The IV Olympic Winter Games saw
the introduction of alpine skiing (6th sport). The sole alpine event was combined
alpine and downhill event for men and women, won by Germans Franz Pfnur
and Christl Cranz. Among the stories was the performance of 16-year-old
Norwegian Laila Schou Nilsen, who at the time held every speed-skating
record for distances between 500m and 5,000m. Due to the exclusion of
women's speed skating from the Olympics, she chose to instead compete in
the combined downhill, which she won. Unfortunately, no medals were
awarded at the time for success in individual races.

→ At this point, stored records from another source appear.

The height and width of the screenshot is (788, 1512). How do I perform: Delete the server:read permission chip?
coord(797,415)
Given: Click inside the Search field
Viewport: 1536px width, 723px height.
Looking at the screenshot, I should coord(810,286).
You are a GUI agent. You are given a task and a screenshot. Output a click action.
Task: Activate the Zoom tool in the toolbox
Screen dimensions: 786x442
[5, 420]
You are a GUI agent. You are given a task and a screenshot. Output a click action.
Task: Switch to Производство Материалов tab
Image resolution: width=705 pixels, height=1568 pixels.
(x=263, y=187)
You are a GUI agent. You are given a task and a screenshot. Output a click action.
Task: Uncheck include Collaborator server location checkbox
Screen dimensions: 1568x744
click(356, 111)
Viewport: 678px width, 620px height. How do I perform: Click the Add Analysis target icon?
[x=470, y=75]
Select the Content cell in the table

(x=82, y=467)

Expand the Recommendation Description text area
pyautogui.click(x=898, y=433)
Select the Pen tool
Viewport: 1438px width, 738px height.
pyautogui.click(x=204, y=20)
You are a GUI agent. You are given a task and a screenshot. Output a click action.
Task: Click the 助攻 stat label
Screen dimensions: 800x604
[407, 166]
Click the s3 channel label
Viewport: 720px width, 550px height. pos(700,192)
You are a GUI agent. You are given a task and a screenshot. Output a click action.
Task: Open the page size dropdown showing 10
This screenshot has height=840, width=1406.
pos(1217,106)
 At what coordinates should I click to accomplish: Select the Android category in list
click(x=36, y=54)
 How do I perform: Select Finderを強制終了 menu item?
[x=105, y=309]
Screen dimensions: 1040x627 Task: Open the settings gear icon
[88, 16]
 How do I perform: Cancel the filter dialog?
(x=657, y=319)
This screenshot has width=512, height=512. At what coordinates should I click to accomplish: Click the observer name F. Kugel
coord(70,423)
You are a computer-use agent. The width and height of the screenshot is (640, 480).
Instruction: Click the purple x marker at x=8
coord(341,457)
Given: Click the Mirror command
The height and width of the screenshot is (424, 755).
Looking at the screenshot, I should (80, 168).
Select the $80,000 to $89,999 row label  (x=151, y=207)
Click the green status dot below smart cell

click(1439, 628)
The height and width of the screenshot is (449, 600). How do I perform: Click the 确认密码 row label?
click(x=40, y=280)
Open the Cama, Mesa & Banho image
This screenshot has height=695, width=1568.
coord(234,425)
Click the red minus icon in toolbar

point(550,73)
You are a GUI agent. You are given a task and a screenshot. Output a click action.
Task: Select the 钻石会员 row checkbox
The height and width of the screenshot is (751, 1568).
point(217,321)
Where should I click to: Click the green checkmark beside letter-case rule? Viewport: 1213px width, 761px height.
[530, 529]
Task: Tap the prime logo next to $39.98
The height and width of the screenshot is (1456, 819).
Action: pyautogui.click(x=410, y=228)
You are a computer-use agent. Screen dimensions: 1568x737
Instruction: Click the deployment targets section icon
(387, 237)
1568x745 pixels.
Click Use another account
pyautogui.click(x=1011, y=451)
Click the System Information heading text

In other events, Sonja Henie won
her third and final gold medal and the Scandinavians dominated the
Nordic events. In a shocking upset, Britain won the men's hockey
competition, although it should be noted that the team was largely made
up of Anglo-Canadians. The Germans had a surprisingly poor showing in
the bobsled, with their best time only good enough for fifth place in
the two-man event.
Norway returned to the top of the
medals table with 15.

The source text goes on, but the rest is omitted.